Following industry practice, steady state is declared once the trajectory enters and remains within a tolerance band for a dwell time. In accordance with ISO 9283 [
31] “position stabilization time,” the band can be tied to robot repeatability or set as a percentage band (e.g.,
), and the dwell time ensures persistence inside the band. In our experiments (sampling at 1 kHz), we adopt a 0.1 s dwell (100 samples) once the band is entered, and compute steady-state errors over that dwell segment. This aligns with the classical settling-time definition based on tolerance bands used in control theory [
32].
5. Conclusions
This work presented a comprehensive AI-based optimization framework for tuning the gains of a neural discrete-time sliding mode controller applied to a two-degree-of-freedom robotic manipulator. The controller was indirectly implemented through a neural network trained with an EKF, allowing the estimation of the plant dynamics and facilitating robust control under model uncertainties.
Three optimization strategies—Bayesian Optimization (BO), Particle Swarm Optimization (PSO), and Genetic Algorithms (GAs)—were evaluated using a normalized parameter space and surrogate modeling based on Gaussian Processes. The optimization process was driven by the minimization of normalized steady-state tracking errors for both joints of the robot. The normalization framework enabled a unified treatment of the gain space and tracking error costs, improving convergence efficiency and reproducibility.

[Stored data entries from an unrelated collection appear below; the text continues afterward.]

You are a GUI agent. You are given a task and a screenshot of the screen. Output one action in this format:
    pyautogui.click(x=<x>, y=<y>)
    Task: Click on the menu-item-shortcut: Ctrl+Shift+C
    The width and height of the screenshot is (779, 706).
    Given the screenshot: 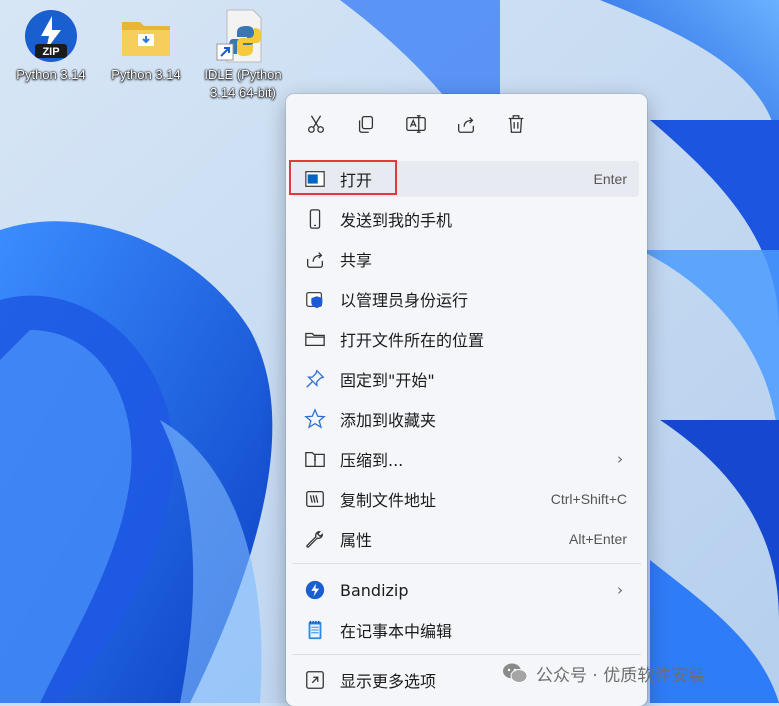 What is the action you would take?
    pyautogui.click(x=588, y=499)
    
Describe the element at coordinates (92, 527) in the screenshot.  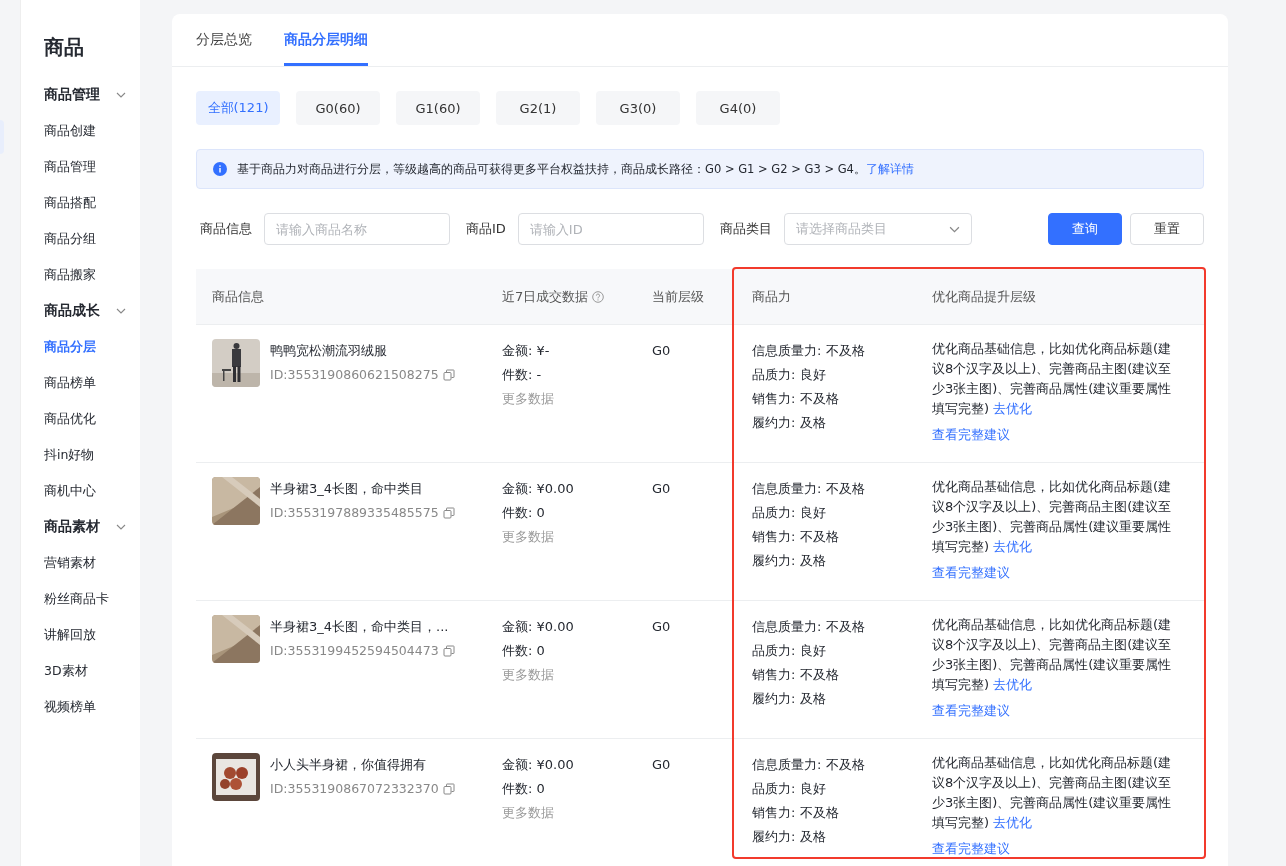
I see `sidebar-group: 商品素材` at that location.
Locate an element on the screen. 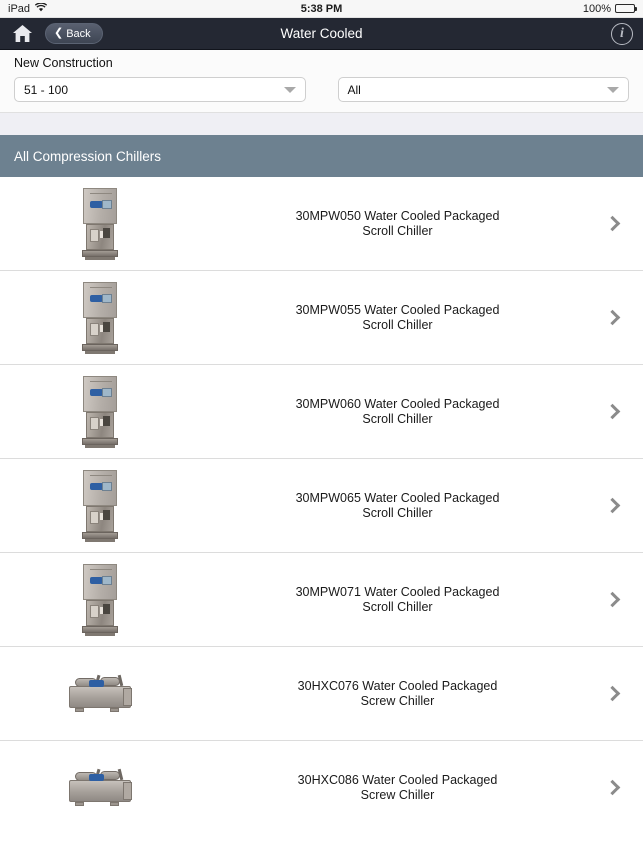 Image resolution: width=643 pixels, height=857 pixels. product-title-line1: 30HXC086 Water Cooled Packaged is located at coordinates (398, 780).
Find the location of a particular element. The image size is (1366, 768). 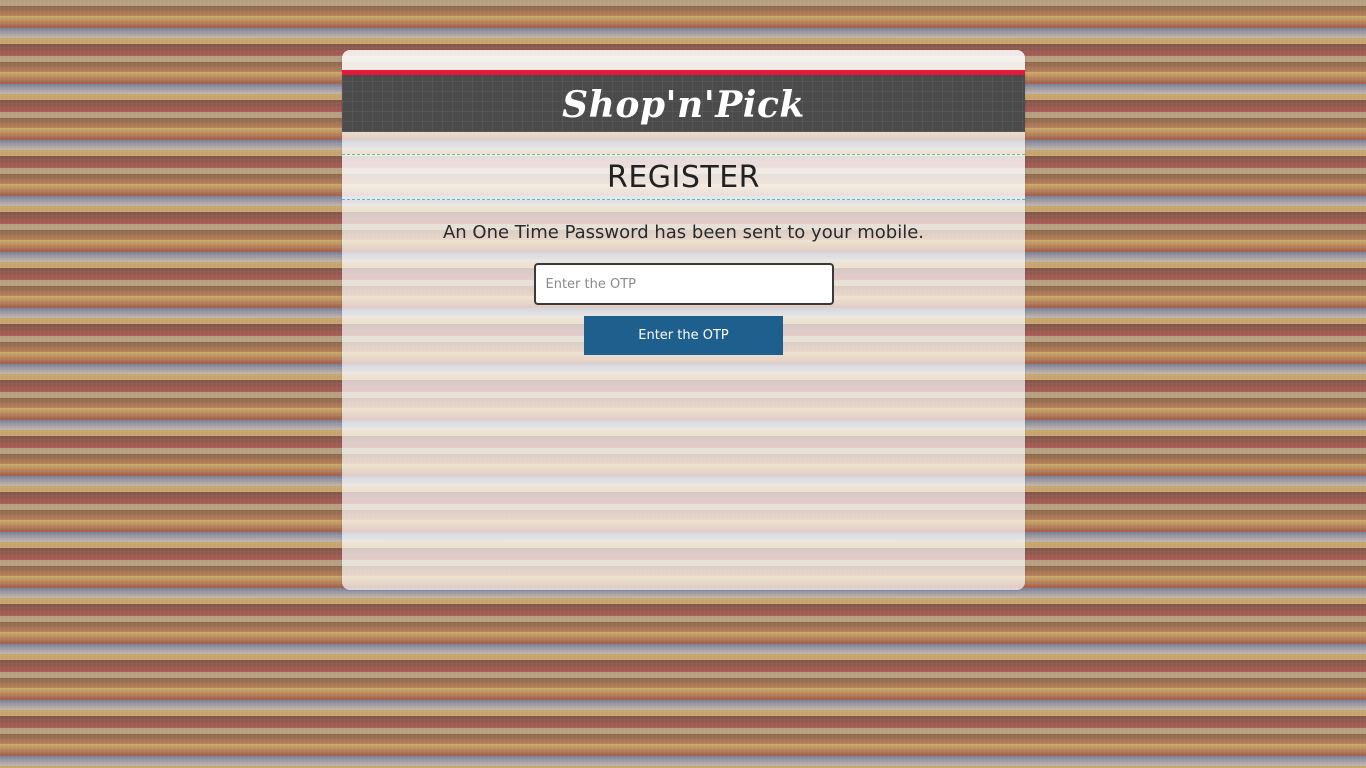

submit-otp-button: Enter the OTP is located at coordinates (684, 336).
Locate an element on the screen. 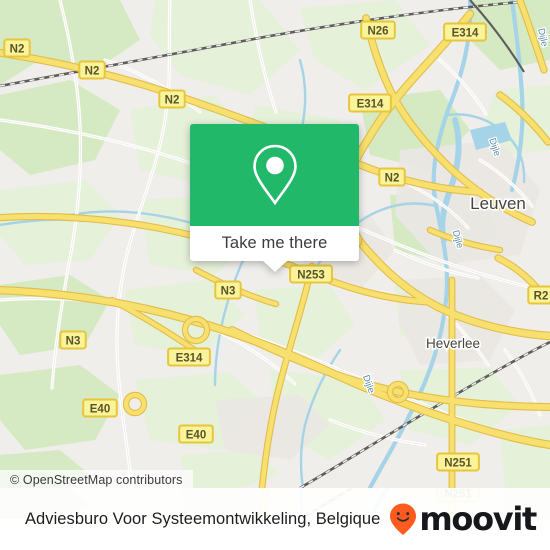 The image size is (550, 550). moovit-brand: moovit is located at coordinates (462, 519).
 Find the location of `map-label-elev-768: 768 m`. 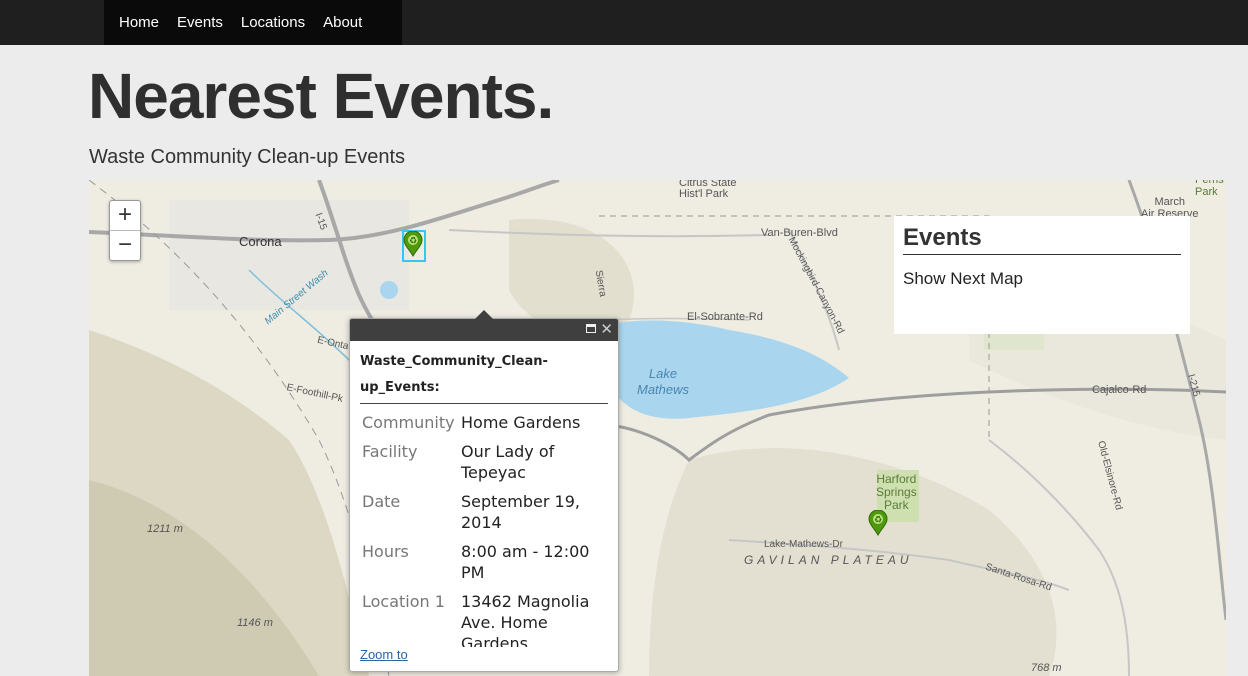

map-label-elev-768: 768 m is located at coordinates (1046, 668).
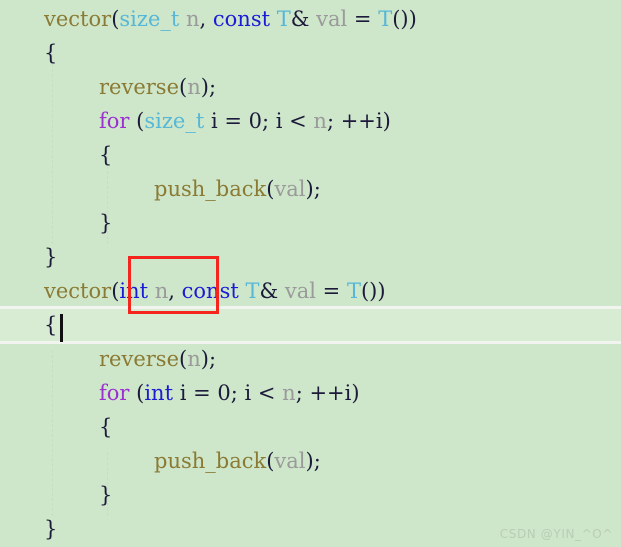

The results demonstrated that all three metaheuristics successfully identified high-performance gain configurations. GAs achieved the lowest tracking cost but at the expense of a significantly higher number of evaluations and computation time. BO and PSO yielded nearly identical results with much lower computational effort. These findings highlight that the proposed methodology provides a flexible and efficient solution for automatic controller tuning, especially in scenarios where analytical models are unavailable or costly to evaluate.
Future work will explore real-time adaptation of controller gains using online learning techniques and extend the optimization framework to multi-objective formulations involving control effort, energy consumption, and robustness metrics.